Supplied text.
__________

To do that, I needed to add a “fix-elastic-error-lock-issue”
In the init containers block for the pod, I added a quick step to scrub the busted es7 (ElasticSearch) data that had gotten corrupted on a crash.
initContainers:
- command:
- rm
- -rf
- /opt/bitnami/sonarqube/data/es7
image: busybox
imagePullPolicy: IfNotPresent
name: fix-elastic-error-lock-issue
resources: {}
terminationMessagePath: /dev/termination-log
terminationMessagePolicy: File
volumeMounts:
- mountPath: /opt/bitnami/sonarqube/data
name: data
subPath: es7
- mountPath: /var/run/secrets/kubernetes.io/serviceaccount
name: kube-api-access-4lsnm
readOnly: true
- command:
(note: you’ll find the volume mounts in your deploy of Sonar - they have changed over time so just lookup the data mount on the app and use those values)
Since it was in the PVC, no amount of restarts of pods would have cleared it naturally.
However, it continued to crash, but only because the Kubernetes main node kept crashing.
We will revist this later in the post…
NAS and Power
The biggest reason I had to drive cross town in the middle of a day and fetch a new 6tb SATA drive was power outtages finally killing my NAS.
I have saved the NAS, i might add. It’s (at the time of writing) between 6 and 12 days from fully syncing the second replacement drive
However, this is something I very well could have avoided by simply using the USB power feature all UPSes include
I added it to the larger UPS backing my cluster compute
And the smaller one dedicated to my older NAS and Wifi
We can then go to “Hardware & Power” in the control panel, choose “UPS” and select “USB UPS” from the UPS Type.
Clicking “Information” will show you the reported power levels
What should now happen is that in the event of a sustained outtage, the low power signal (which will arrive between 5 and 15 minutes depending on which UPS) will trigger the NAS to power down.
However, for those mid-summer blips - where my power just cuts for a second, nothing will be affected.
AWX Backup
Another concern, when faced with the idea that my primary K8s cluster was FUBAR, was losing some of my AWX configurations. I really do use AWX alot now and some stuff is hardcoded or teased out (like some complicated variable blocks).
To back things up, we first we determine the namespace and deployment
builder@DESKTOP-QADGF36:~/Workspaces/jekyll-blog$ kubectl get deployment -n adwerx
NAME READY UP-TO-DATE AVAILABLE AGE
adwerxawx 1/1 1 1 376d
Then I can create a backup job
$ cat backup-awx.yaml
---
apiVersion: awx.ansible.com/v1beta1
kind: AWXBackup
metadata:
name: awxbackup-2023-08-06
namespace: adwerx
spec:
deployment_name: adwerxawx
Since, in my case, I used the AWX Helm chart and not CRDs, I can’t use the CRD based backups.

__________

Problem to work on.
Answer these from the home lab post:
(a) Which image does the "fix-elastic-error-lock-issue" init container use?
(b) How long does the low power signal take to arrive during a sustained outage?
(c) What is the name of the AWX deployment in the adwerx namespace?

Records.
__________

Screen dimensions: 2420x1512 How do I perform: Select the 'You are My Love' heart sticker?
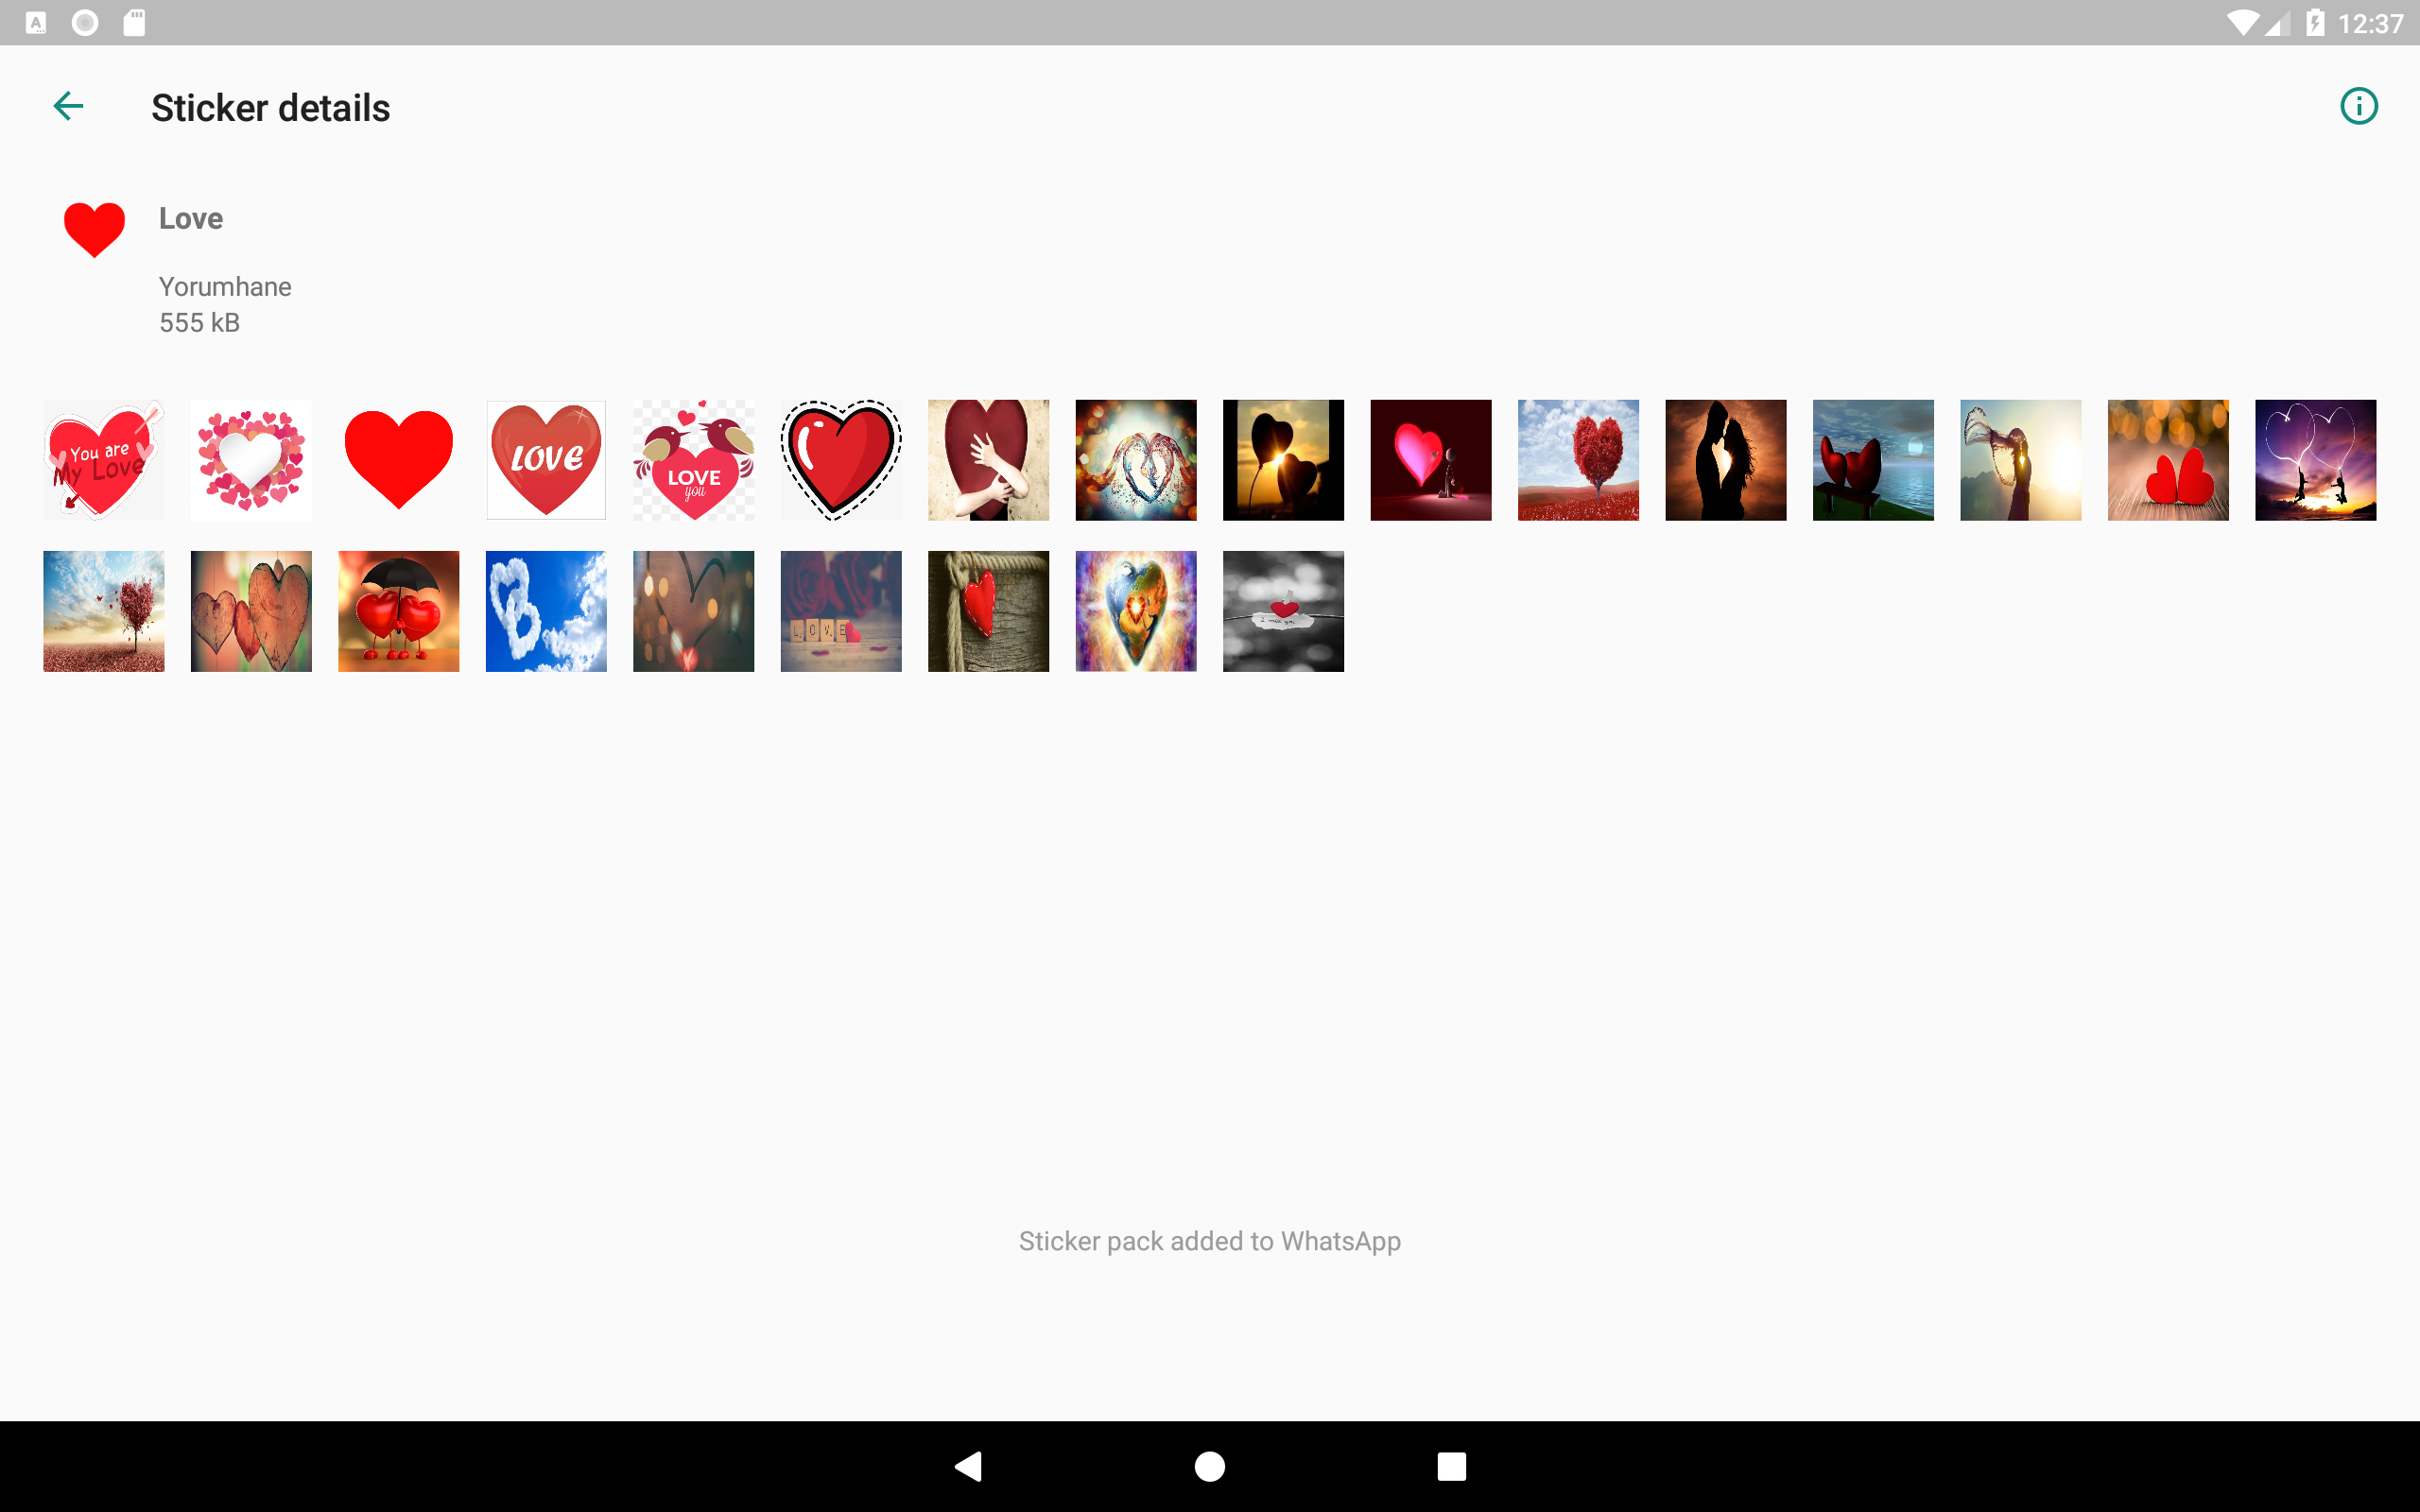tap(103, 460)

__________

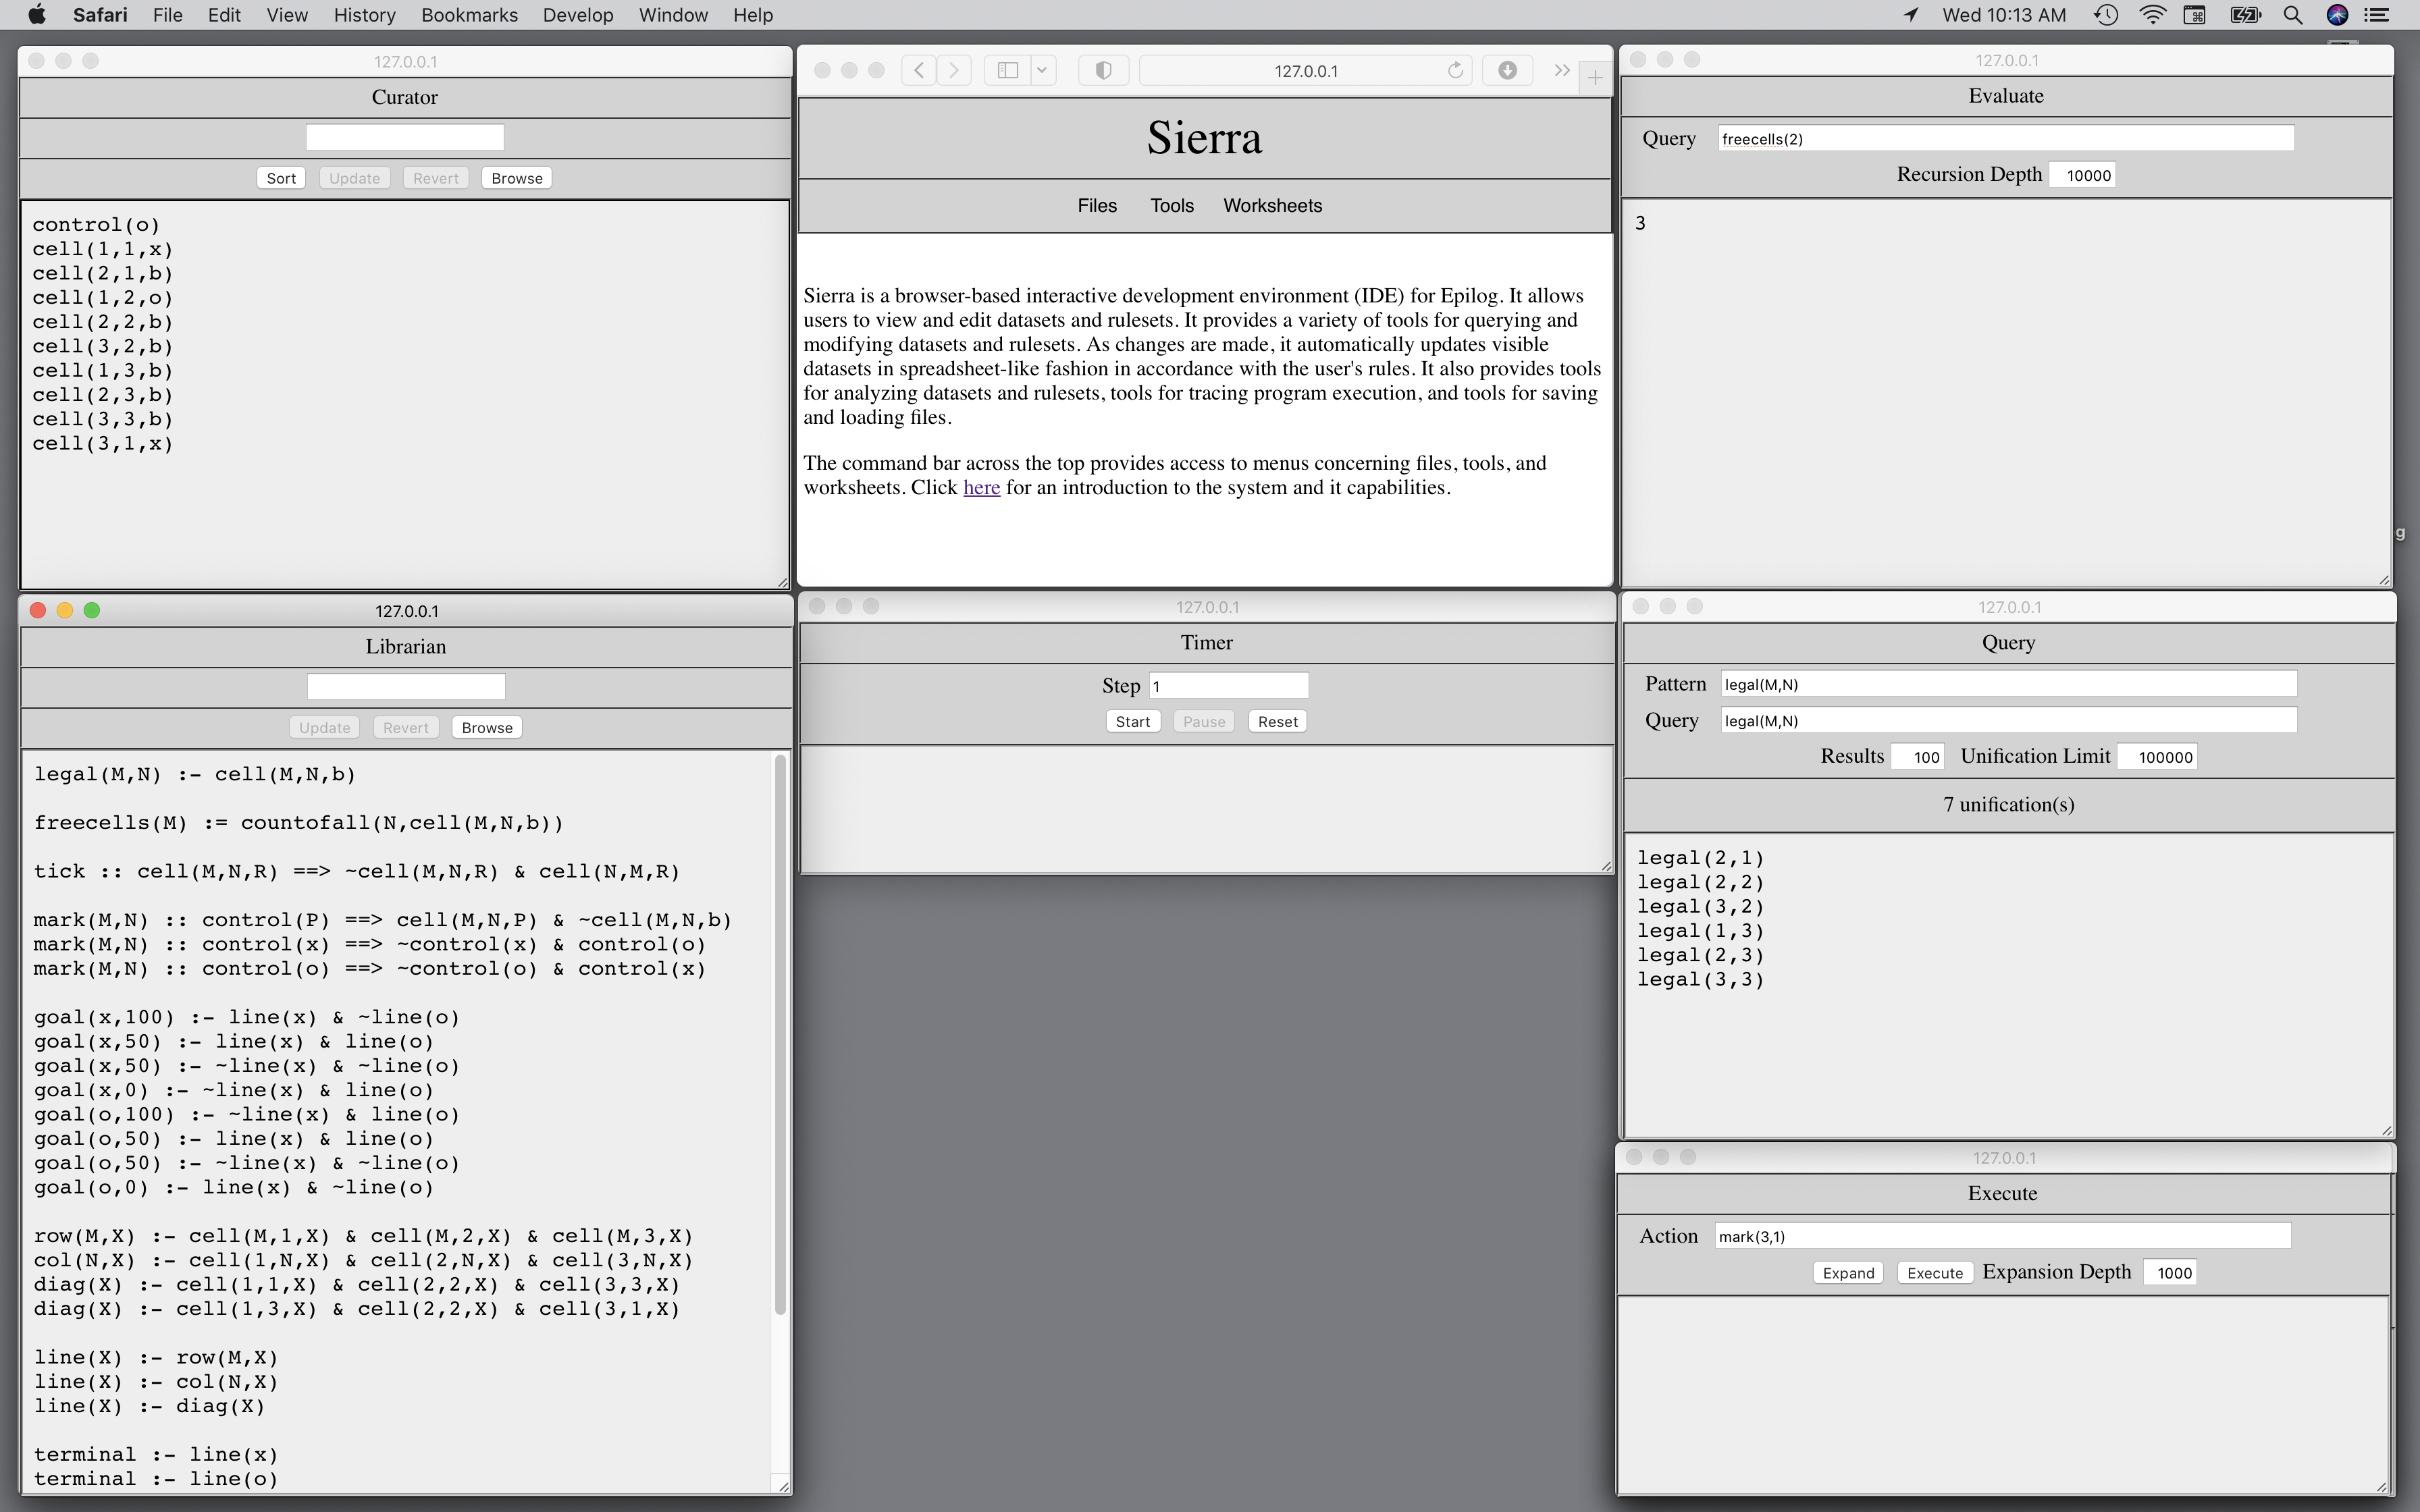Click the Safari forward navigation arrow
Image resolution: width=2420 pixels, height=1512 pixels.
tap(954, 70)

__________

Exercise solution.
(a) busybox
(b) Between 5 and 15 minutes, depending on which UPS
(c) adwerxawx